— Begin Material for this exercise —

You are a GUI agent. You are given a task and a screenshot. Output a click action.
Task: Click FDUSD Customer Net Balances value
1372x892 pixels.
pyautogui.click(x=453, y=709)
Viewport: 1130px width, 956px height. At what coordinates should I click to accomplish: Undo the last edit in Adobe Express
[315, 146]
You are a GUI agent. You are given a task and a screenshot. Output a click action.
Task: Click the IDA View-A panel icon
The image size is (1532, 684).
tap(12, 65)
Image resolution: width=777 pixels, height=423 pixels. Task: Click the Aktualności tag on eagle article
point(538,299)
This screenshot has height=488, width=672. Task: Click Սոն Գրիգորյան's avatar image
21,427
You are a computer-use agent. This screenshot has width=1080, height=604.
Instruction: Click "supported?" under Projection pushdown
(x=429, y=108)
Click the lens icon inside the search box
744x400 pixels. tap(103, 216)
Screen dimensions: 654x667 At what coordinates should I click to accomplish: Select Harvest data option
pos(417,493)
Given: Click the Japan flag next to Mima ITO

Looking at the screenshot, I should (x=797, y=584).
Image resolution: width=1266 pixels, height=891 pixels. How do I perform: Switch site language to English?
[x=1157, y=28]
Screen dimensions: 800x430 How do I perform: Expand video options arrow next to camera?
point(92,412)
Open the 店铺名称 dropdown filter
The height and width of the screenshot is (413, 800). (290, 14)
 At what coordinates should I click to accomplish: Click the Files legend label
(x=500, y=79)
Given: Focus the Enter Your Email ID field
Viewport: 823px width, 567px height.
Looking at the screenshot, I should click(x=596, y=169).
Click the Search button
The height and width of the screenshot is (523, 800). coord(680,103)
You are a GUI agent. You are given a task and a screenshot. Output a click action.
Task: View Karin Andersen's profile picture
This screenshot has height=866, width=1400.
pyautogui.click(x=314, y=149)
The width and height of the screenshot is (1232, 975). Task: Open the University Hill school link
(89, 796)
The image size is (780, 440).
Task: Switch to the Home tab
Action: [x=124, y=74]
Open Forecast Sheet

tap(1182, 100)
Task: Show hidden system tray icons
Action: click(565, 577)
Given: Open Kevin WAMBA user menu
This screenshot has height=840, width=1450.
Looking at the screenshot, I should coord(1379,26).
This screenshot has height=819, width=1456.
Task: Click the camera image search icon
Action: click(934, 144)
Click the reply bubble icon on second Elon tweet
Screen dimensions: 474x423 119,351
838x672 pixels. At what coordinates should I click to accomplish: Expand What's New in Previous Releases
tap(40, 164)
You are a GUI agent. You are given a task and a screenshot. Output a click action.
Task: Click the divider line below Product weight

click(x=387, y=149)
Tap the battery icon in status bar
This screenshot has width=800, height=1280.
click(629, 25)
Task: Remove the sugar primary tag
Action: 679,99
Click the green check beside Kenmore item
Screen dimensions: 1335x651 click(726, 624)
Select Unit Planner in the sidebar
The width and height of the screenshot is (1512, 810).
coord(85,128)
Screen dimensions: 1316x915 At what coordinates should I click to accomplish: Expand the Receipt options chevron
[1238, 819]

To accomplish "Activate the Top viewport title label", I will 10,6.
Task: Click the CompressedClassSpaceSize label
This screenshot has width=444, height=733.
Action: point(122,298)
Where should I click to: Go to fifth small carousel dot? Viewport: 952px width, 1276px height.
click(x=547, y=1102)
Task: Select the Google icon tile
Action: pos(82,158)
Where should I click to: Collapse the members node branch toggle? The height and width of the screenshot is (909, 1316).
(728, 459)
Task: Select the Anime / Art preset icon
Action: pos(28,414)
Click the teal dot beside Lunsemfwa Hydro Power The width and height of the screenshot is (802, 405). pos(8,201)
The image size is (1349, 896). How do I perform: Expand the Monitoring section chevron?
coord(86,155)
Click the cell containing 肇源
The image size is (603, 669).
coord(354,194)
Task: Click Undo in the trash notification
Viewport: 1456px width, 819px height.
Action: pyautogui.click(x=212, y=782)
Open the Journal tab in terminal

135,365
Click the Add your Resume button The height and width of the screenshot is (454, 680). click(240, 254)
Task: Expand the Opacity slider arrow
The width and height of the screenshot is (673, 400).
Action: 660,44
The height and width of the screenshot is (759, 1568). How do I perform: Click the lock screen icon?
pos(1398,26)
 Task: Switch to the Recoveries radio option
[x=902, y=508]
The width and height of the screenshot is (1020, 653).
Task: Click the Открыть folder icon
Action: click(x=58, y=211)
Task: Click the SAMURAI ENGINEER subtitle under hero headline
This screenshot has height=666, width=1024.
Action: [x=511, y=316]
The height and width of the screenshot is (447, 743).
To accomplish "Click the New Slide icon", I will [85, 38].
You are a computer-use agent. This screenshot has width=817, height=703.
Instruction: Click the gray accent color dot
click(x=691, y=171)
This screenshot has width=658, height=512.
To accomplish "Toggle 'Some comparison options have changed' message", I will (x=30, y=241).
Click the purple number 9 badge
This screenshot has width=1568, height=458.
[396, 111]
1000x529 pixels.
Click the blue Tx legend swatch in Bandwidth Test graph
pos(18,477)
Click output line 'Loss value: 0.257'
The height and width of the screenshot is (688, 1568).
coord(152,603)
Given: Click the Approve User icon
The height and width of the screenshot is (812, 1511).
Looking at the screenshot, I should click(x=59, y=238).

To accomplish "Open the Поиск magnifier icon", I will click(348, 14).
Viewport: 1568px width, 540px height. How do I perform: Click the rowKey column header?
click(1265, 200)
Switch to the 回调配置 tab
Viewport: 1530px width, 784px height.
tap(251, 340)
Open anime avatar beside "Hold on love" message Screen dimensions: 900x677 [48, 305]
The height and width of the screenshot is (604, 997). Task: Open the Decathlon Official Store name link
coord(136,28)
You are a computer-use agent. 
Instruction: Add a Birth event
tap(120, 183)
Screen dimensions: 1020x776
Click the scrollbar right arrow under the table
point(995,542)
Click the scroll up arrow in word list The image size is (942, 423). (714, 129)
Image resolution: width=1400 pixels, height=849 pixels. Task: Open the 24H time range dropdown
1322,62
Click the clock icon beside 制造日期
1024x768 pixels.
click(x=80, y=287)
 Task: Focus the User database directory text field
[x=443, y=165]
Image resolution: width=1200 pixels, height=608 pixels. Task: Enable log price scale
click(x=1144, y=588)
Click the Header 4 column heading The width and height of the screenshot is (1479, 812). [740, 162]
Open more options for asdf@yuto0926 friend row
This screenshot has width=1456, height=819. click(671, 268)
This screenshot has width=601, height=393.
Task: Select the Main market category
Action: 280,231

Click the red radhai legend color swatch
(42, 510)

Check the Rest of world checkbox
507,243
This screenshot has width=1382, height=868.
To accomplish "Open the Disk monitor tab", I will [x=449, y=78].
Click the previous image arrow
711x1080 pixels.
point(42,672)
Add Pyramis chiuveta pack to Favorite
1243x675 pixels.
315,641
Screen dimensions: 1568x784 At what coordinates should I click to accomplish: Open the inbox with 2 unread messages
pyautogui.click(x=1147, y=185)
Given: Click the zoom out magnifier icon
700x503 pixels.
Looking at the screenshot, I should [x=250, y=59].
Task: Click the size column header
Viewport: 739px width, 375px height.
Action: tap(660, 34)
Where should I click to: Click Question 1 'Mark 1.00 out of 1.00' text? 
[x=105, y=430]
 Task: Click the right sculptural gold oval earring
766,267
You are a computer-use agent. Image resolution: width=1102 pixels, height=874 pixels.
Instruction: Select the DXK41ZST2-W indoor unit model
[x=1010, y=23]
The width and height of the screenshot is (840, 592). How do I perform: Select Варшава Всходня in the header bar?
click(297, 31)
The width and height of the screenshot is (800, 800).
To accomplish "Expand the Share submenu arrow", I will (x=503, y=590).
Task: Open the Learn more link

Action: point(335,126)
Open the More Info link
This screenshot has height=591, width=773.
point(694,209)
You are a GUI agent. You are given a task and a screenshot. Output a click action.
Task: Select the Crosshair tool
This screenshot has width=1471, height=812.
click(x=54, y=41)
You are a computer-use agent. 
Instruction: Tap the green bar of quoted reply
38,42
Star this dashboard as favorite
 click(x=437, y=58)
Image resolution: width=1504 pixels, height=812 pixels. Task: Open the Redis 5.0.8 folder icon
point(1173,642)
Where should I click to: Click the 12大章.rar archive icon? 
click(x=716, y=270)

— End Material for this exercise —

# Exercise instructions:
Shift every coordinate in the answers by adding 34 to each number, and reproduce the entries from the line containing "Image resolution: width=1504" through the end of the entries, requests included.

# Answer for the task:
Image resolution: width=1504 pixels, height=812 pixels. Task: Open the Redis 5.0.8 folder icon
point(1207,676)
Where should I click to: Click the 12大章.rar archive icon? 
click(x=750, y=304)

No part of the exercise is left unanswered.